(Problem description): Repeat the records exactly, with one exception: no images.

(Material for the task):
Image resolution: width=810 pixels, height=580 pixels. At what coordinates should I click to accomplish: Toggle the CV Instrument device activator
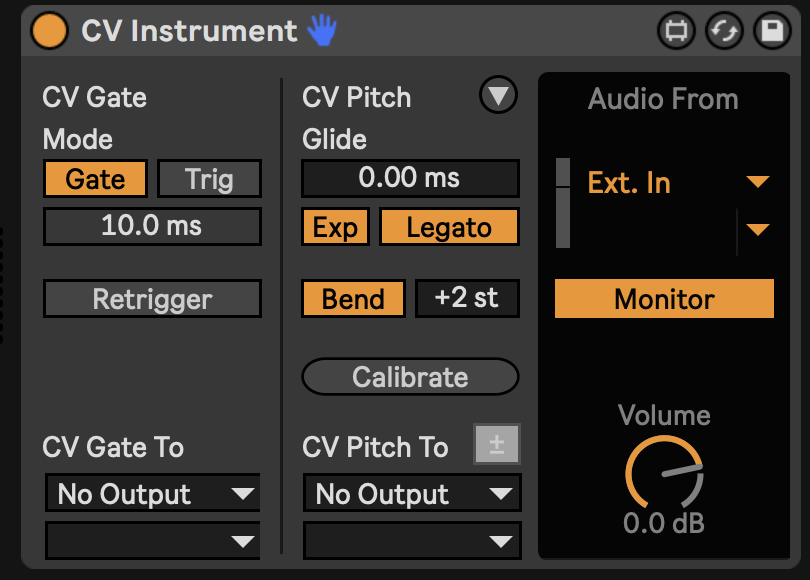coord(48,31)
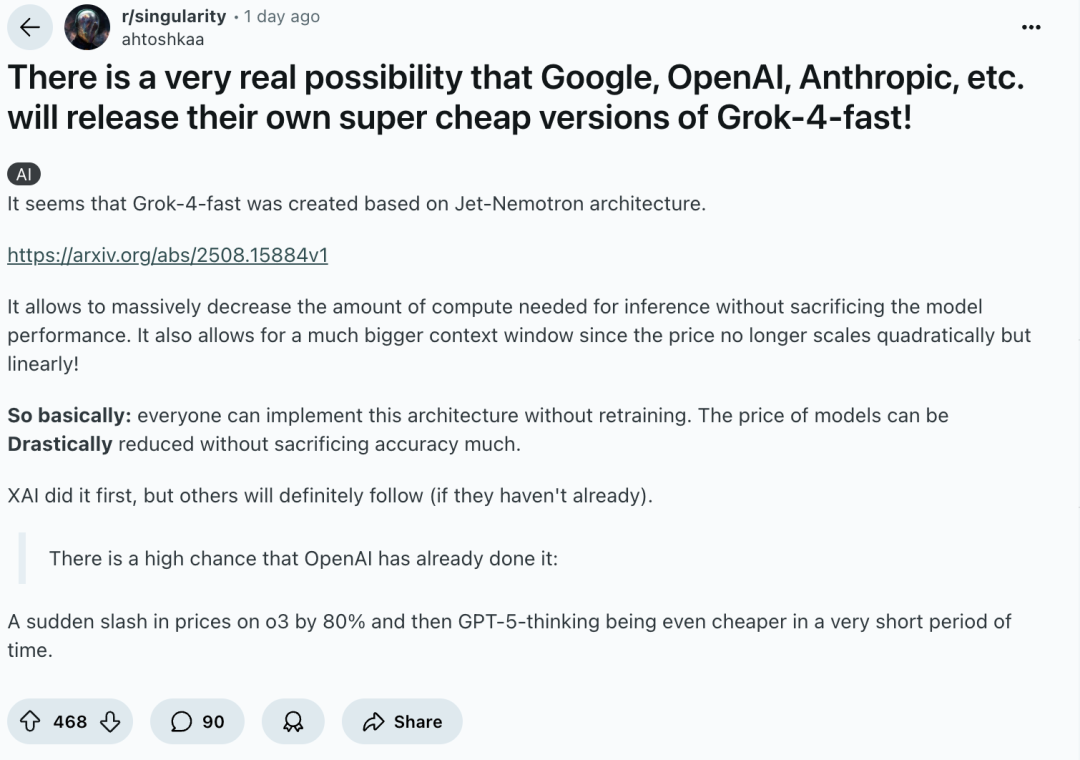Click the 468 vote count
The image size is (1080, 760).
(x=70, y=722)
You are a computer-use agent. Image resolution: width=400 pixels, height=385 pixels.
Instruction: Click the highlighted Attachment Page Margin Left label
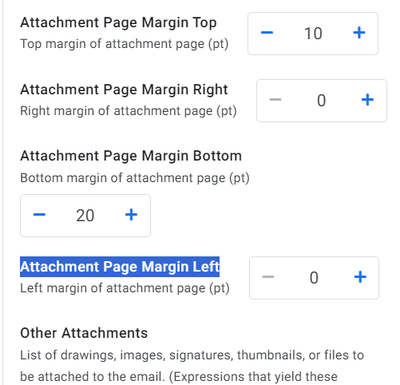(x=120, y=267)
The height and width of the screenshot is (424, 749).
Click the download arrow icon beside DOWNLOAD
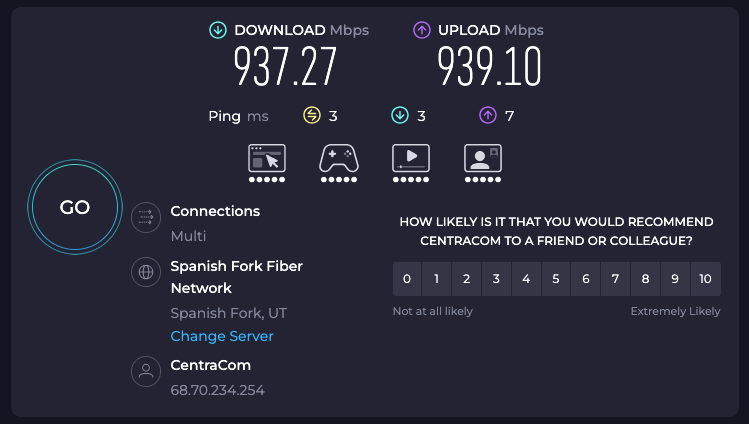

(Answer to this exercise):
Image resolution: width=810 pixels, height=580 pixels. At what coordinates should I click to accomplish: Toggle the CV Instrument device activator
coord(48,31)
Click the 468 vote count
The image size is (1080, 760).
(x=70, y=722)
You are a computer-use agent. Image resolution: width=400 pixels, height=385 pixels.
Instruction: Click the highlighted Attachment Page Margin Left label
(x=120, y=267)
The height and width of the screenshot is (424, 749).
Click the download arrow icon beside DOWNLOAD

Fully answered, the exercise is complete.